O velho esticou o queixo.

- Por que acreditas que a minha mensagem se relaciona com a Força?

- Estás aqui por causa da Força. Estás aqui para te reunires com um cavaleiro Jedi. Desde que cheguei a Hkion que preparas a tua intervenção. Estou enganado?

- Não, nobre Jedi. Não estás enganado. Sobre a Força falaremos e será com a Força que conseguiremos triunfar.

- Se precisamos de um triunfo, precisamos de paz. A paz que se segue após uma vitória.

- Os truques com as palavras não têm qualquer valor quando as ações contornam o que falamos.

- Falo sempre com sinceridade e as minhas intenções nunca são dúbias – afirmou Luke acentuando as palavras. – Nem posso atuar de forma diferente pois sou um cavaleiro Jedi. Hkion está à beira de um conflito, é por demais evidente que existe tensão no sistema. As minas de ouro são cobiçadas, garantem o poder de quem as controla e gere. Apenas estou aqui para garantir a estabilidade e a paz. Essa paz que afirmas ser impossível... A Nova República não se impõe. Dialoga. A minha presença em Hkion serve, portanto, o diálogo. Encontrei dificuldades, mas isso não me vai abater. Nem vai demover a Nova República. Os sistemas devem ser livres e terão todos uma voz no Senado Galáctico. Mas existem condições, que não serão imposições, mas meras orientações de como governar num sistema plurianual. Acolheremos todas as formas de governo, claro, mas não pactuaremos com ditaduras, tiranias ou estados que fomentem a guerra.

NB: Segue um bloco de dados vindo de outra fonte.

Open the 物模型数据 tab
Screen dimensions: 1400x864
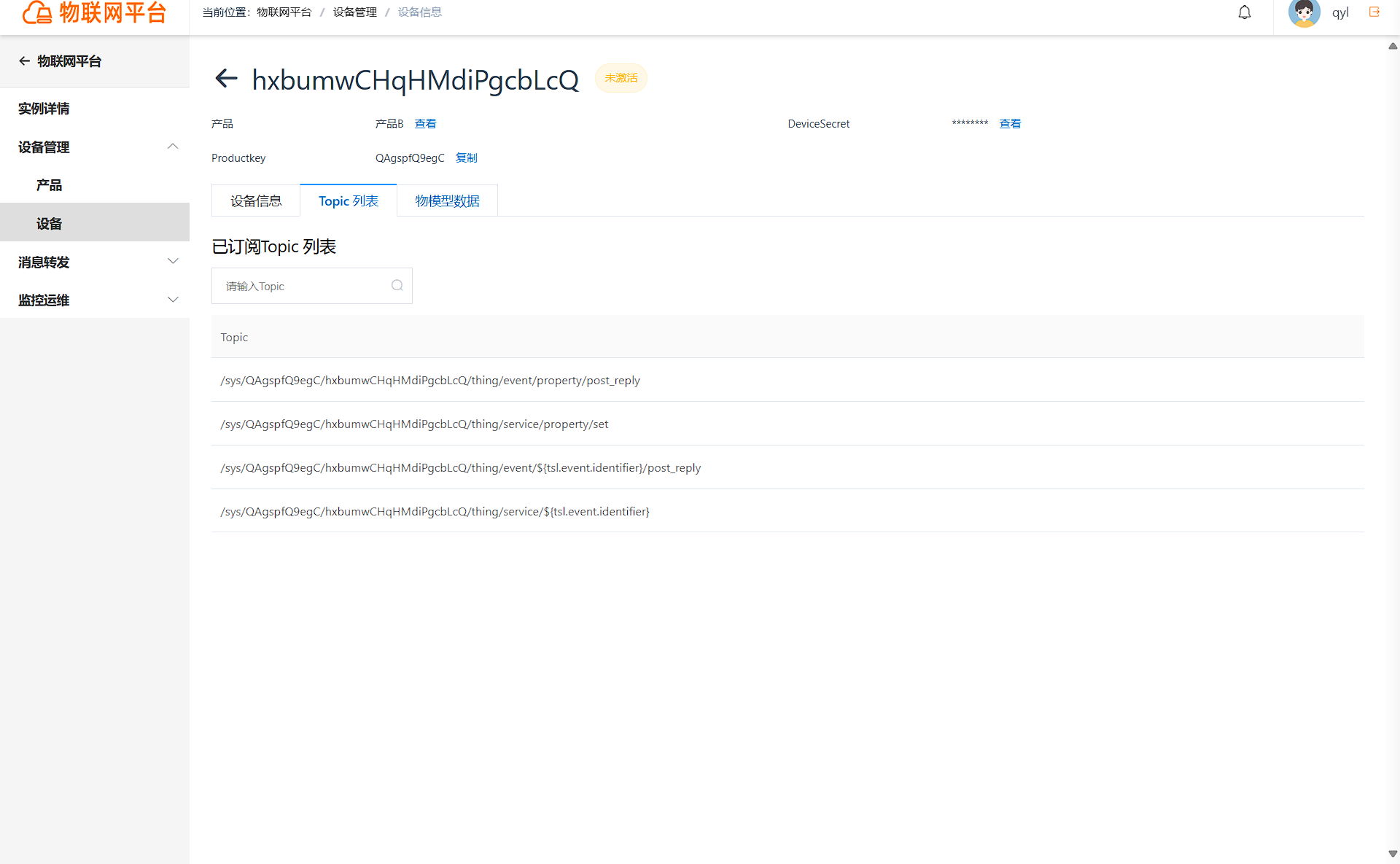(x=447, y=201)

- Falas como um político. Esperava isso da senadora Leia Organa, não do nobre Jedi Luke Skywalker que deverá ser isento.

- A minha isenção não é questionável, Bekbaal – replicou Luke incomodado com a observação. – Mas estou com a República e por isso represento os ideais republicanos. E tu, ancião? Serás totalmente isento? Ou terás algo fundamental a ganhar com o que se está a passar em Hkion?

O velho fez uma pequena deferência, inclinando a cabeça.

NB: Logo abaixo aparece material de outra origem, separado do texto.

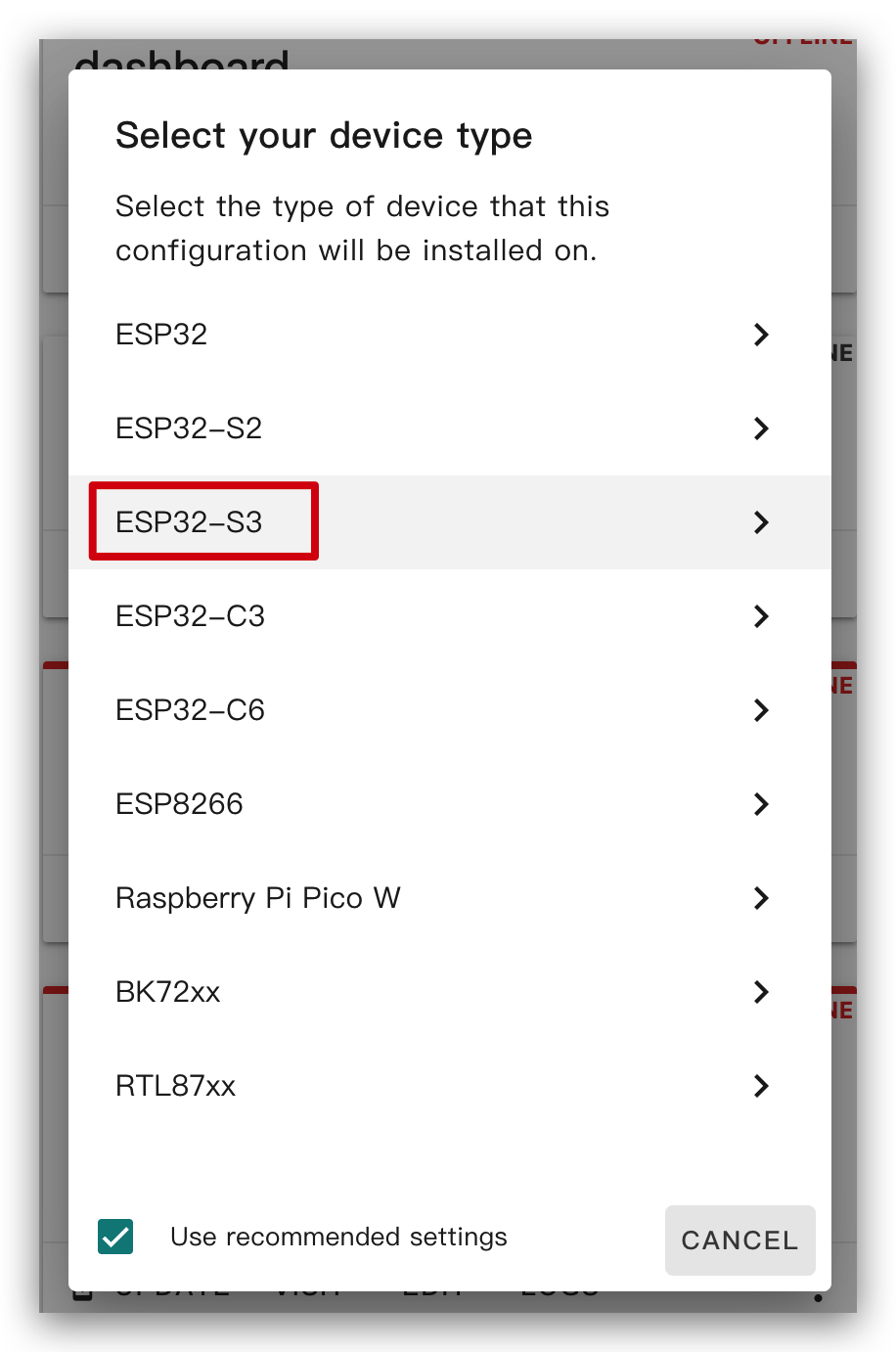The height and width of the screenshot is (1352, 896).
Task: Click the chevron arrow beside ESP32-C3
Action: tap(761, 616)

- Não pretendia deixar-te desconfiado em relação aos meus reais propósitos.

Luke percebeu que se excedera. Também fez um meneio com a cabeça.

- Perdoa-me pela minha impulsividade. Estou a convalescer de um recente envenenamento, como por certo sabereis, e a minha debilidade física deixa-me mais sensível. Claro que não deveria ceder aos impulsos mais censuráveis. Estive brevemente com o Lado Negro da Força e ainda me recupero. Faço-o com vontade, faço-o com convicção. Não sou diferente após essa terrível experiência.

- Tu és luz, nobre Jedi. – E o velho sorriu com brandura. – Os impulsos que te envergonham fazem parte da tua humanidade louvável. Não escolhi ajudar-te em vão, não te procurei por mero capricho.

Luke estendeu um braço, apontando para a porta do abrigo. Desviou o corpo ligeiramente para ceder passagem e convidou:

- Conversemos, então, sobre os mistérios da Força em Hkion. A luz e as trevas. É óbvio que coexistem de uma maneira ímpar neste lugar. Estou curioso para saber o que realmente se está a passar.

- Conto ajudar-te. Espero que acredites em mim.

- E por que razão não acreditaria?

- Talvez porque as minhas palavras necessitem de um certo grau... de fé.

- Estou preparado.

Avançaram os dois para o interior do abrigo.

As criaturas deixaram-se estar, como da primeira vez, no exterior, ajoelhadas no chão gelado da floresta que começava a encher-se de neblina à medida que a noite se instalava, calada, nos recantos.

E nem um som. Era estranho. A floresta era demasiado silenciosa, como se fosse uma zona morta, desprovida de vida animal. Luke não se demorou nesse pensamento. Tinha de focar os seus sentidos naquilo que Bekbaal estava disposto a oferecer-lhes. A verdade... ou a mentira. Depois decidiria.